In the main Ruby code of your gem plugin (typically the root file of the lib
folder), underneath your require
statements, all you need to do is register a new
source manifest with Bridgetown’s plugin manager.
Bridgetown::PluginManager.new_source_manifest(
origin: SamplePlugin,
components: File.expand_path("../components", __dir__),
content: File.expand_path("../content", __dir__),
layouts: File.expand_path("../layouts", __dir__)
)
The origin
keyword argument is required (it should be the root module of your gem),
but all others are optional.
What this does is allow you to create top-level folders in your gem, for example ./layouts
,
and Bridgetown will load content from whichever folders you specify in your
manifest. So if you had the file layouts/fancy.html
, a site could simply
reference that layout with layout: fancy
front matter.
Namespacing Your Content
It’s considered a best practice to namespace your content whenever possible.

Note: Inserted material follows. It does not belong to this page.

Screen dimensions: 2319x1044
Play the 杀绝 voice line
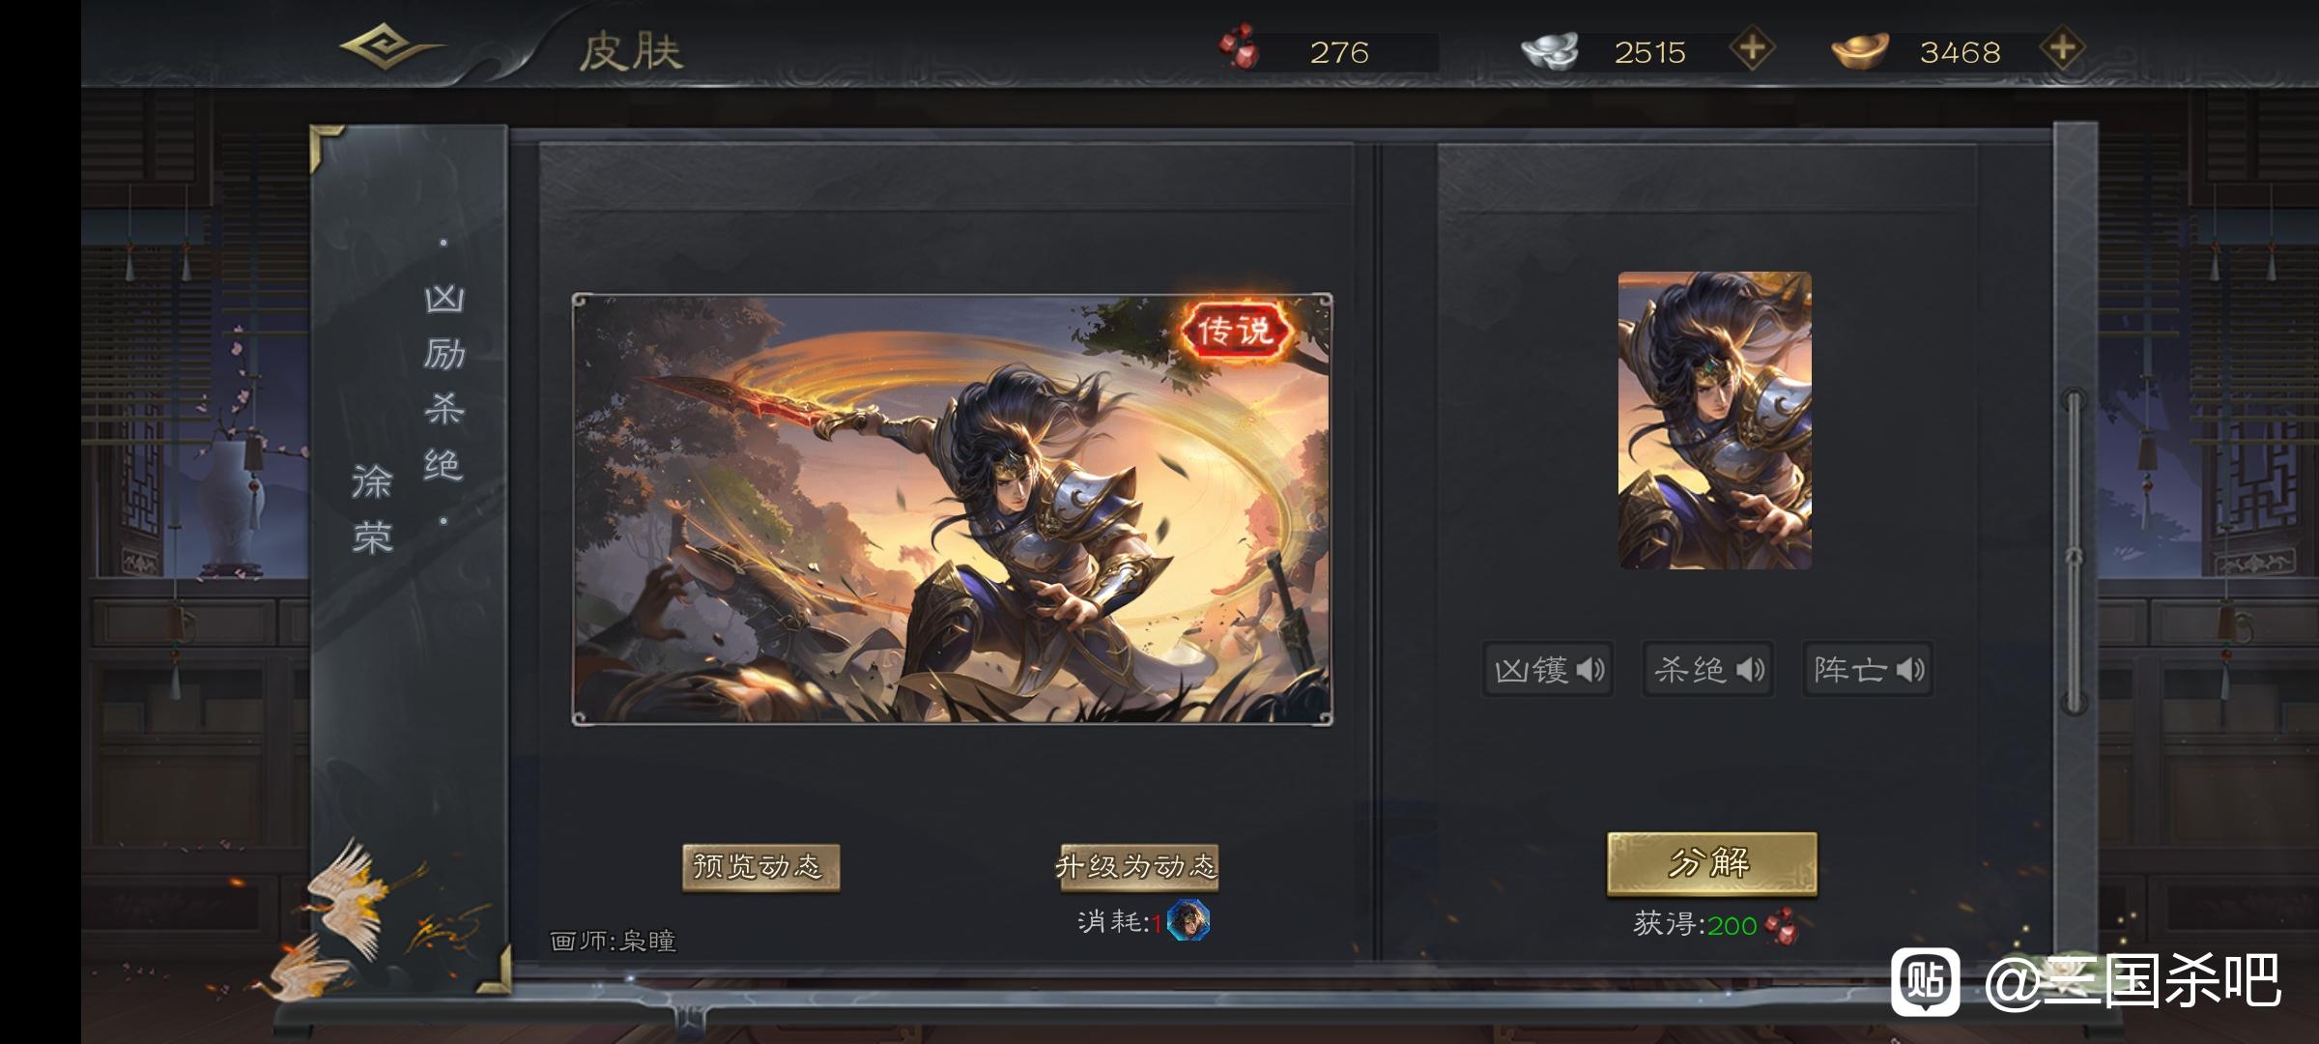click(x=1708, y=669)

In other words, within the one of those folders, create a subfolder with an
identifier matching your plugin. In the SamplePlugin
demo gem,
you’ll notice that there’s content/sample_plugin
, layouts/sample_plugin
, etc.,
and files are placed within those subfolders.

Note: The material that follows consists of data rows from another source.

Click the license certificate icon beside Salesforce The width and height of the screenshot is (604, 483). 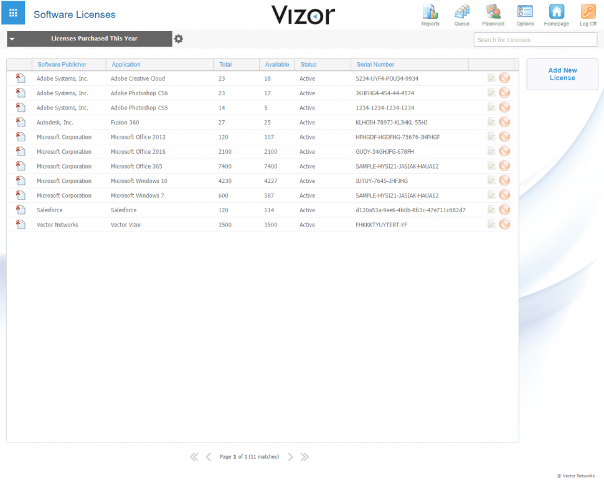point(19,210)
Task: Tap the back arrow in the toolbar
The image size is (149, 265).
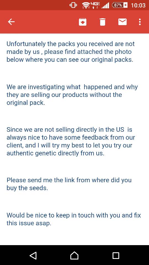Action: 11,22
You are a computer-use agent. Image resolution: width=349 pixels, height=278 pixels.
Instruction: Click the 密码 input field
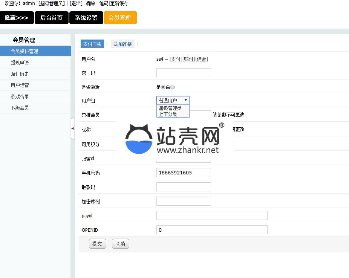tap(184, 73)
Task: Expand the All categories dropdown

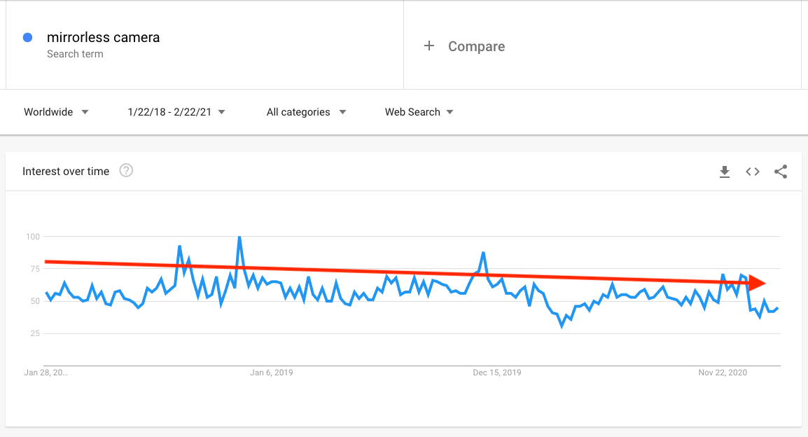Action: click(x=306, y=112)
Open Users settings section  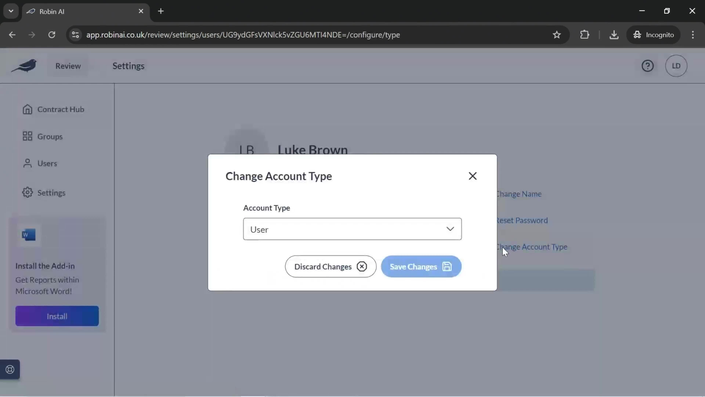click(47, 163)
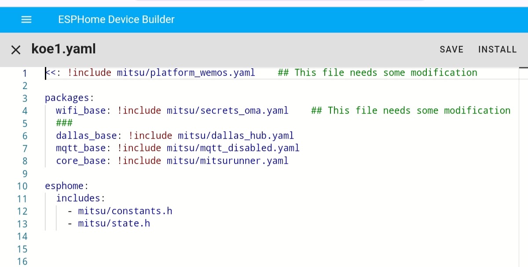Viewport: 528px width, 267px height.
Task: Place cursor on dallas_hub.yaml include path
Action: pos(236,136)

Why do that? It’s so that the plugin name becomes part of the path used to
reference the content from the parent website. Thus for layouts/sample_plugin/layout.html
,
the front matter would be layout: sample_plugin/layout
. For a page like
content/photo-gallery/portfolio.html
, it would be accessible on the site via the
URL /photo-gallery/portfolio
. For a Liquid Component located at components/sample_plugin/widget.liquid
, you’d render it via {% render "sample_plugin/widget" %}
.
This is also useful in cases where the parent site needs to override some content or a layout or whatever in order to make customizations. All the developer would need to do is use the plugins command to access a folder in the gem and copy a namespaced subfolder over to the site. For example:
$ bridgetown plugins cd AwesomePlugin/Layouts
$ cp -r awesome_plugin $BRIDGETOWN_SITE/src/_layouts
The awesome_plugin
folder would get copied over to the site’s _layouts
source
folder, still properly namespaced, and the site developer could make further
changes from there.
Using Source Manifests to Create Themes
Source manifest functionality, along with the ability to publish an NPM module with frontend assets for Webpack, plus the power of automations to simply the setup process means that you can easily design and distribute themes for use by Bridgetown site owners.